Écrit par Stephan Debusschere le 13 avril 2017

Une commune sans pression

A Comines-Warneton, le marché immobilier vit sans pression. L’activité n’en est pas moins très active, tout comme la négociation d’ailleurs.

Commune francophone à facilités située à proximité d’Ypres, de Courtrai et de Lille, Comines-Warneton est le fruit de la fusion des anciennes communes de Comines, Warneton, Bas-Warneton, Le Bizet, Ploegsteert et Houthem. Sa situation géographique est assez particulière, puisqu’elle est enclavée entre la France et la Région flamande, et séparée du reste du Hainaut par une vingtaine de kilomètres.

Léger tassement des prix

Alors qu’elle ne connaît pas de véritable pression immobilière, Comines-Warneton fait partie des communes qui ont enregistré en 2016 le nombre de transactions le plus élevé en Wallonie picarde, avec une part de 8%. Et on a pu constater que ce sont les communes qui enregistrent le plus de transactions qui connaissent aussi une relative stabilité de leurs prix immobiliers. C’est le cas aussi de Tournai, de Mouscron, d’Ath et Lessines. En réalité, plus le nombre de transactions immobilières est élevée, moins le prix varie d’une année à l’autre. C’est le cas à Comines-Warneton, où le prix médian d’une maison en 2015 était de 140 000 euros. Ce prix a à peine bougé au cours de l’année écoulée, puisqu’il s’est fixé sur base annuelle à 138 750 euros. Ce qui s’apparente à un tassement des prix correspond en fait à la tendance du marché, qui est actuellement légèrement à la baisse. Ce prix médian 2016 revient ainsi à son niveau de 2014.
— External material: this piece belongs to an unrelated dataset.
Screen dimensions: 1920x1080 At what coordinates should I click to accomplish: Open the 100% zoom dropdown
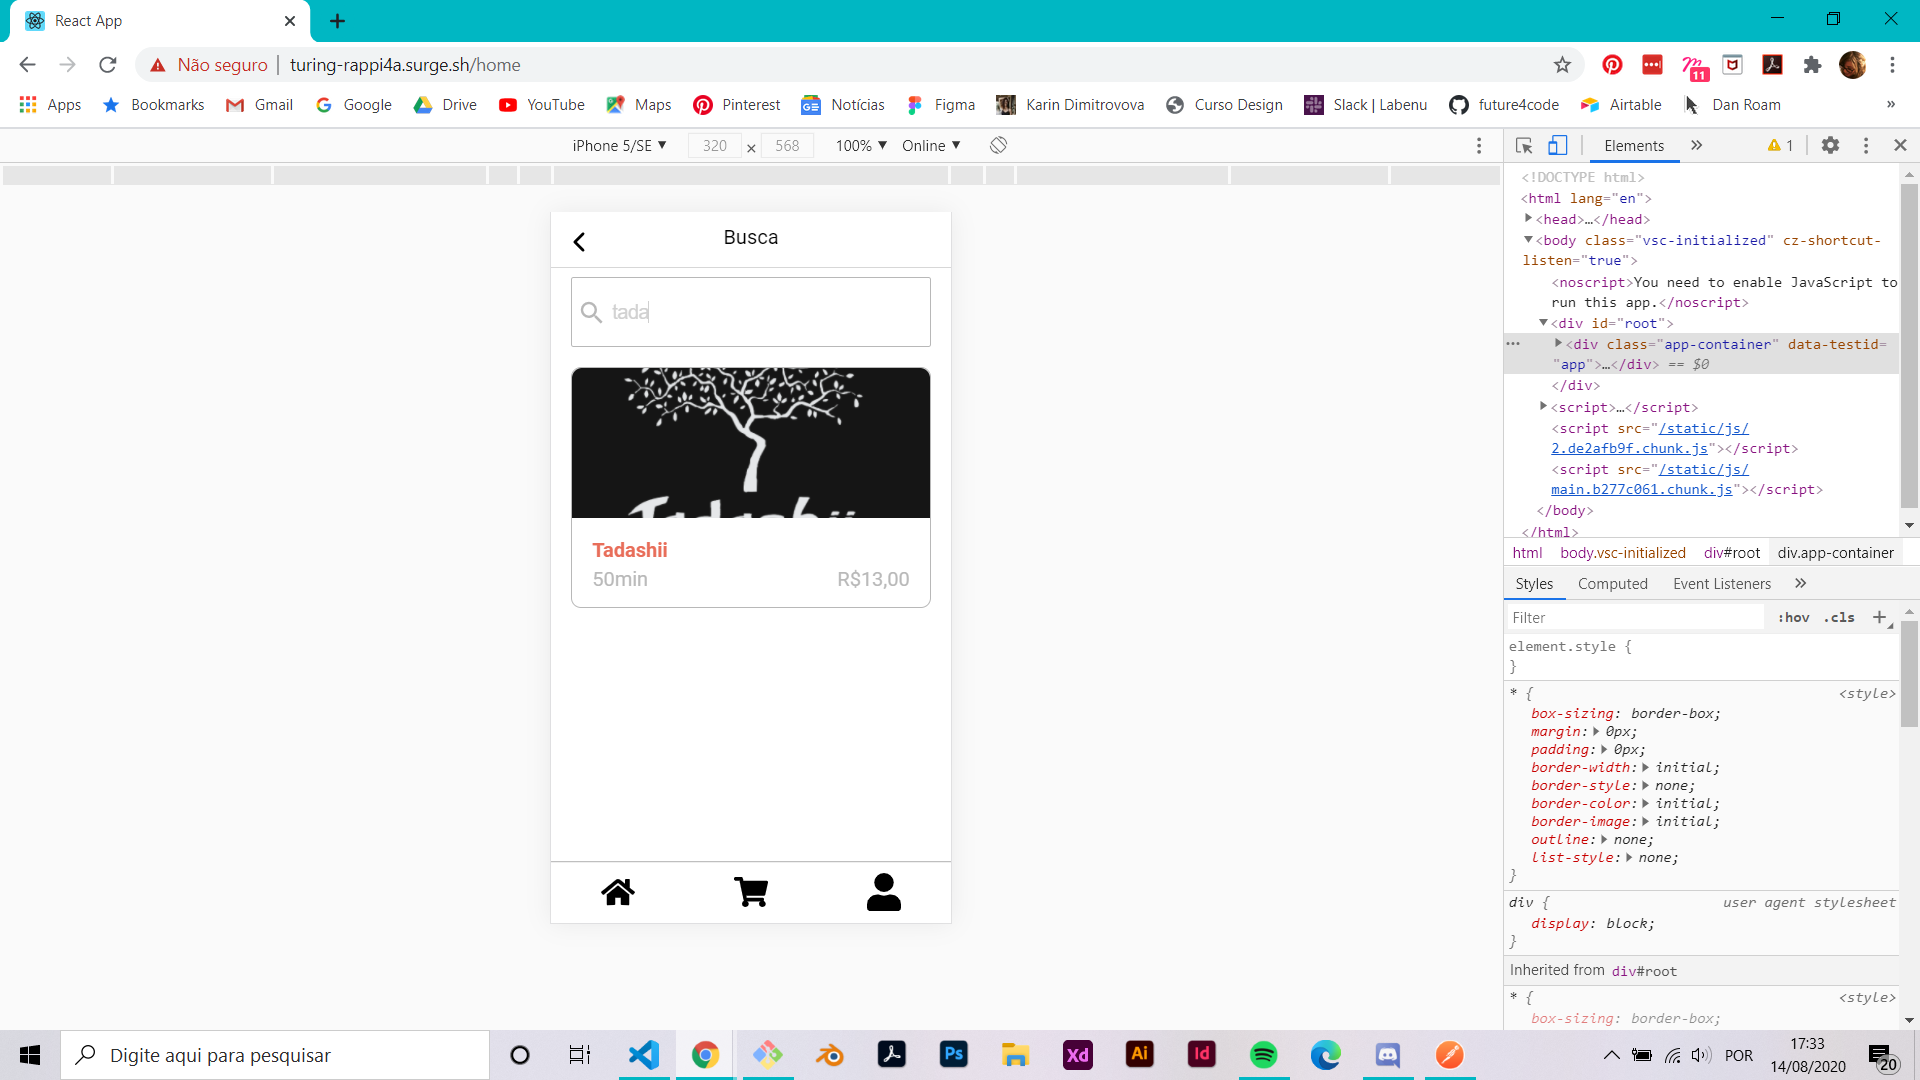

Il est un peu plus élevé que celui de Mouscron, mais reste bien inférieur à celui de toute la Wallonie picarde, fixé à 164 500 euros. Pour ce prix, on trouve des maisons offrant au moins 2 chambres et qui ne nécessitent que des travaux de rafraîchissement. En fonction de la superficie, de la situation, de l’état du bien ou encore de la présence d’un jardin ou d’un garage, les prix peuvent monter jusqu’à 180 000 euros. Les maisons de type 1930 restent des biens convoités, et se négocient à des prix avoisinant les 150 000 euros lorsqu’elles sont rénovées et qu’elles sont situées à Comines-centre. A Le Bizet, une entité devenue lieu de passage pour le commerce du tabac et de l’alcool avec la clientèle française toute proche, une telle maison de type 1930 s’échangera à un prix diminué de quelque 10 000 euros, suite au désintérêt provoqué par la situation.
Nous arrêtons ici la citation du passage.